Dataset entries:
- - -
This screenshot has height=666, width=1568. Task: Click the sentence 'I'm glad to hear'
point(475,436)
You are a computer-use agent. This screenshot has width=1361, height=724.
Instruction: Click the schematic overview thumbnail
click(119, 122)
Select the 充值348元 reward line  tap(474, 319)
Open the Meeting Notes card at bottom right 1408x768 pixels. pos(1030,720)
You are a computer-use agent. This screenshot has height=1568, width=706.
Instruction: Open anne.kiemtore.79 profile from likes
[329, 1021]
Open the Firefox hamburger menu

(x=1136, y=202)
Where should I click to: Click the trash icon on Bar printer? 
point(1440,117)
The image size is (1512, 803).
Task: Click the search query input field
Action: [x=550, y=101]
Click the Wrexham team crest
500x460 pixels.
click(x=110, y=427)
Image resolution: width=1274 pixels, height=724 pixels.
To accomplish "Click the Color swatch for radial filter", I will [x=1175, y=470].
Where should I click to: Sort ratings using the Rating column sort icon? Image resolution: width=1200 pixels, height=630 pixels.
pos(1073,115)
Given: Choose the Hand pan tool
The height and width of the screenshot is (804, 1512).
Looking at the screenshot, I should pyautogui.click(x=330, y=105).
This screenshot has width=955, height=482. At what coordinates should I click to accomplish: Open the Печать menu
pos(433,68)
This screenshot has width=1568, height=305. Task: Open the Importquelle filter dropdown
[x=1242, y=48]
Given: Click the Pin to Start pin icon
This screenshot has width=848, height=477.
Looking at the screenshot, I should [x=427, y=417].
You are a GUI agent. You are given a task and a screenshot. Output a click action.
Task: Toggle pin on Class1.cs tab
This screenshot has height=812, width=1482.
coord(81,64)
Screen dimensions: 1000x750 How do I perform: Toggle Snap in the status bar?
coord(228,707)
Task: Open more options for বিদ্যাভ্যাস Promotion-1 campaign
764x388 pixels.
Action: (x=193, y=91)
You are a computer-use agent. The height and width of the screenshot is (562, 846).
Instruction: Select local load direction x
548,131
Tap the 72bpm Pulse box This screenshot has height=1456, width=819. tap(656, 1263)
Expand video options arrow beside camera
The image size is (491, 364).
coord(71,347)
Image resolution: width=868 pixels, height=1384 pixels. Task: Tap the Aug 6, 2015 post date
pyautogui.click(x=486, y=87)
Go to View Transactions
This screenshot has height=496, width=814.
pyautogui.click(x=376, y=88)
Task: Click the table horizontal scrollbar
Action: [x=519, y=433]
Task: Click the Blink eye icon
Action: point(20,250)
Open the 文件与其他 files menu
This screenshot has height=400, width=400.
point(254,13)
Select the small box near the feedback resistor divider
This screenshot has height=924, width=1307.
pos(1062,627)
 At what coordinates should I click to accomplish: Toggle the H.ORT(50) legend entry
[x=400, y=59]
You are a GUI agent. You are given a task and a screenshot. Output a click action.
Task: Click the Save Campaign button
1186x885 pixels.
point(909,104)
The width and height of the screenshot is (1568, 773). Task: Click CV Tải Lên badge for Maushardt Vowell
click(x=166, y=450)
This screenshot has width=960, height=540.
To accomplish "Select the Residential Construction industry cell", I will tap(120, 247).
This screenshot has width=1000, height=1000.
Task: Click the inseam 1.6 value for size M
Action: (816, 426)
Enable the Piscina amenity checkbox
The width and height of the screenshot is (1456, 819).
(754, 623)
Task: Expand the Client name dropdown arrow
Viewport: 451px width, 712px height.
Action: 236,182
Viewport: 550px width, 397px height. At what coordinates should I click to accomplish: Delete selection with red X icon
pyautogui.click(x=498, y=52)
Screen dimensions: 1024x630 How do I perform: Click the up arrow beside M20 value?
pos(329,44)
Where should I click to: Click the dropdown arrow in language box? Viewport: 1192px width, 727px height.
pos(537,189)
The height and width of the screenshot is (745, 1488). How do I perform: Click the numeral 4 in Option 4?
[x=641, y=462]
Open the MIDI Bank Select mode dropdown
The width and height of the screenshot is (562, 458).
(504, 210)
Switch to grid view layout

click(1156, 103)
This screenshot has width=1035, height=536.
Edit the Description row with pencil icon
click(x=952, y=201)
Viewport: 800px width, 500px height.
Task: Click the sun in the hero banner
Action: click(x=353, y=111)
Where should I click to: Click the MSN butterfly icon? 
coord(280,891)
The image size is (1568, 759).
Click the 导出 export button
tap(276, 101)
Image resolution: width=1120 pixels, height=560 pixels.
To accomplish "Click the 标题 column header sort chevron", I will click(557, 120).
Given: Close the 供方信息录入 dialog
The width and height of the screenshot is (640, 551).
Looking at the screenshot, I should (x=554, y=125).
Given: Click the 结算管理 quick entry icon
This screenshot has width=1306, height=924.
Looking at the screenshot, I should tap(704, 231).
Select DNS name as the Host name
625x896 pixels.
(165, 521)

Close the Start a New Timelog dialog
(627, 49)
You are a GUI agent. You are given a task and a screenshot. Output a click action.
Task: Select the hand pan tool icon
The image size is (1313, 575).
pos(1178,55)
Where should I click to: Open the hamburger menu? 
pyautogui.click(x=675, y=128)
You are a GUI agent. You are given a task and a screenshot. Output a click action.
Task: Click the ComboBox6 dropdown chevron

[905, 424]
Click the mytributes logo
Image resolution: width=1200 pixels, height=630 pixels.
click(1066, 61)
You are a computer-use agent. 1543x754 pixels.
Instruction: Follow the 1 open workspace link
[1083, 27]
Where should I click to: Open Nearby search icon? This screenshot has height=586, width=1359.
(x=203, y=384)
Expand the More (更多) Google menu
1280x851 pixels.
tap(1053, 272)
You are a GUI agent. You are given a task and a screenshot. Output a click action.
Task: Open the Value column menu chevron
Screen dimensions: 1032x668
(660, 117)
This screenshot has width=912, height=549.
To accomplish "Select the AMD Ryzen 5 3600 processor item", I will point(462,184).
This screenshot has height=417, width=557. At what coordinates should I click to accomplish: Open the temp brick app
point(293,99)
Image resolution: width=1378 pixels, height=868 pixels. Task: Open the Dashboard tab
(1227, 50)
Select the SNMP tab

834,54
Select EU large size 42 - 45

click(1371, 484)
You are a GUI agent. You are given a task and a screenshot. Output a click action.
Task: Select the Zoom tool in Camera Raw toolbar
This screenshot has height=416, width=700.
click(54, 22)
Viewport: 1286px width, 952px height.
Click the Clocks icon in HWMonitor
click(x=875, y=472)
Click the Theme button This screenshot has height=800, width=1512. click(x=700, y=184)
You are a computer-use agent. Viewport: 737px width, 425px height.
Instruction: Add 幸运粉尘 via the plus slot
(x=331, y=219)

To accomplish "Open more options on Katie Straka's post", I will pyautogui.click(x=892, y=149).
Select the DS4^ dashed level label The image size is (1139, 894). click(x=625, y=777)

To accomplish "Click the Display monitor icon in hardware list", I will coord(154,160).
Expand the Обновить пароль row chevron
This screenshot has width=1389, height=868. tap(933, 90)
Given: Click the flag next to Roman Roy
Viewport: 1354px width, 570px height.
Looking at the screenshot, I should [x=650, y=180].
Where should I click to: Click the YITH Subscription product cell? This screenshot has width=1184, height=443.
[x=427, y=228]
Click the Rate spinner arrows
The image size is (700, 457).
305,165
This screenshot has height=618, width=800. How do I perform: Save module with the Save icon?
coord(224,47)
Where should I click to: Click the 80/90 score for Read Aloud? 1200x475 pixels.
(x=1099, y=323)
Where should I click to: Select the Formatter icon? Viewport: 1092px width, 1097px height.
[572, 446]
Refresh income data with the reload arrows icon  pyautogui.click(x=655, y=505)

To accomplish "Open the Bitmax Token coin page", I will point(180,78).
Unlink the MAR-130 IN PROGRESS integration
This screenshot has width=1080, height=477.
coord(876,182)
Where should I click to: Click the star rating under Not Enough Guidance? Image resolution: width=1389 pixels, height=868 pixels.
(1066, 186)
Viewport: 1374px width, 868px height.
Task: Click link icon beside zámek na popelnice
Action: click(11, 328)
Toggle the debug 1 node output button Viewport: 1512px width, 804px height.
- - -
▶ **TO DO**: Copy, please, exactly the lines that start at the first line of the data and end at the line containing "Given: Choose the Hand pan tool", both kept and no others.

▶ **EXPECTED OUTPUT**:
This screenshot has height=666, width=1568. Task: Click the sentence 'I'm glad to hear'
point(475,436)
You are a computer-use agent. This screenshot has width=1361, height=724.
Instruction: Click the schematic overview thumbnail
click(119, 122)
Select the 充值348元 reward line  tap(474, 319)
Open the Meeting Notes card at bottom right 1408x768 pixels. pos(1030,720)
You are a computer-use agent. This screenshot has height=1568, width=706.
Instruction: Open anne.kiemtore.79 profile from likes
[329, 1021]
Open the Firefox hamburger menu

(x=1136, y=202)
Where should I click to: Click the trash icon on Bar printer? 
point(1440,117)
The image size is (1512, 803).
Task: Click the search query input field
Action: [x=550, y=101]
Click the Wrexham team crest
500x460 pixels.
click(x=110, y=427)
Image resolution: width=1274 pixels, height=724 pixels.
To accomplish "Click the Color swatch for radial filter", I will [x=1175, y=470].
Where should I click to: Sort ratings using the Rating column sort icon? Image resolution: width=1200 pixels, height=630 pixels.
pos(1073,115)
Given: Choose the Hand pan tool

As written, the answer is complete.